Fig. 2: Disruption of GCGR increases glucagon mRNA and protein levels in α cells.

a Violin and t-SNE plots illustrating the expression levels and distribution of Gcg mRNA in α cells. b Violin plot depicting Gcg expression across different α-cell subclusters. In a and b, the whiskers indicated the maximum and minimum values, the center indicated the median and the bound of the box indicated upper and lower quartiles. c Representative confocal microscopy images of pancreatic sections stained with anti-glucagon antibody.
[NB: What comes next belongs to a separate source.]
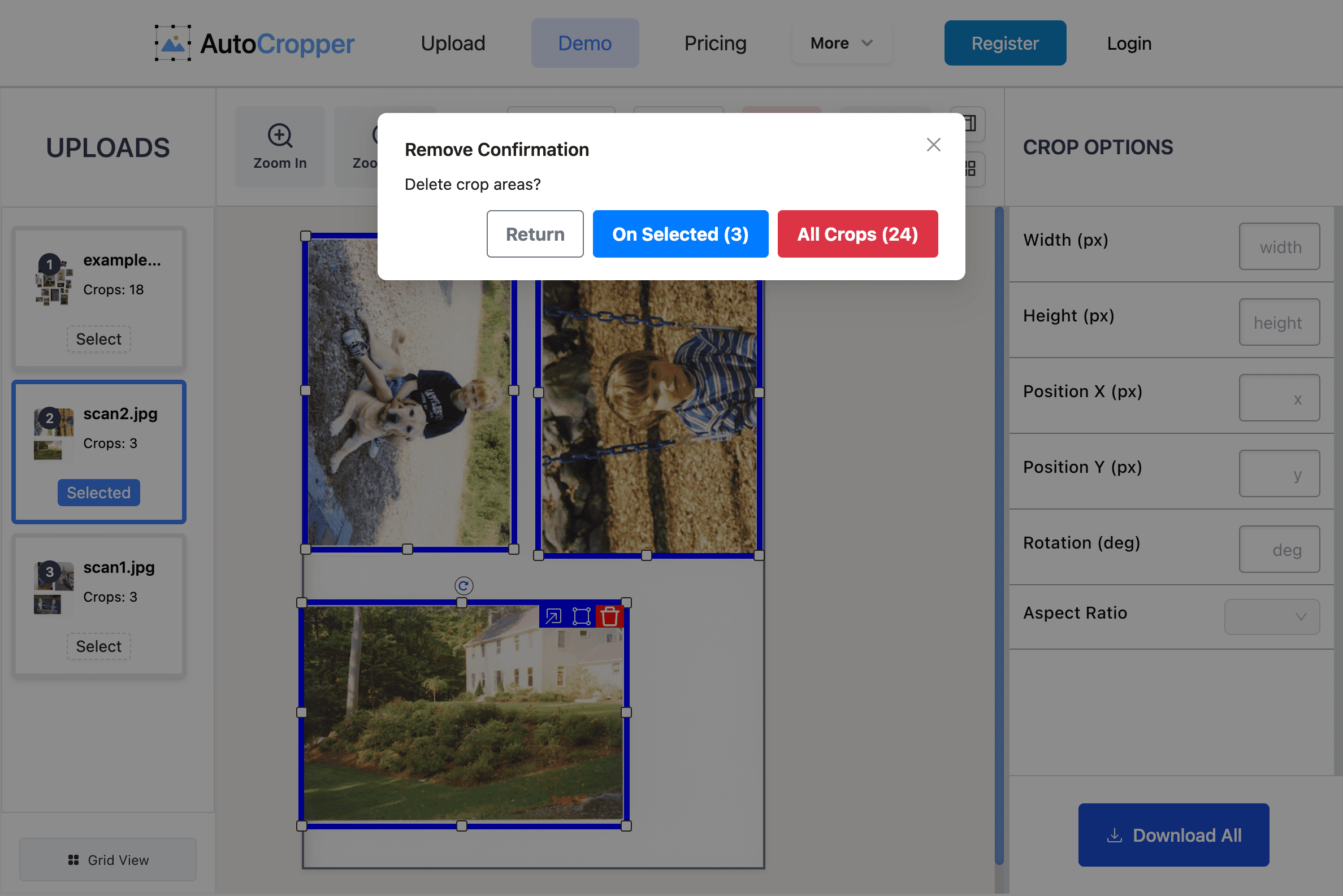
Task: Click Download All button
Action: 1173,835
Scale bar, 50 μm. d Quantification of the average single α-cell area (WT, n = 4 mice; GCGR-KO, n = 4 mice). e Quantification of glucagon fluorescence intensity per α cell (WT, n = 4 mice; GCGR-KO, n = 4 mice). f, g Representative TEM images of α-cells from WT and GCGR-KO islets. Yellow dotted lines indicate cell boundaries, and gray or black dots indicate the glucagon granules. Scale bar, 5 μm. h Quantification of the number of glucagon granules per α cell, normalized to cell area. (WT, n = 3 mice; GCGR-KO, n = 3 mice). i Quantification of individual glucagon granule area (WT, n = 3 mice; GCGR-KO, n = 3 mice). j Density curve of individual glucagon granule areas (WT, n = 2313 granules; GCGR-KO, n = 3289 granules). Data presented in (d, e, h, i) are mean ± SEM, analyzed by an unpaired two-tailed t-test. p-values < 0.05 are displayed. Source data are provided as a Source Data file.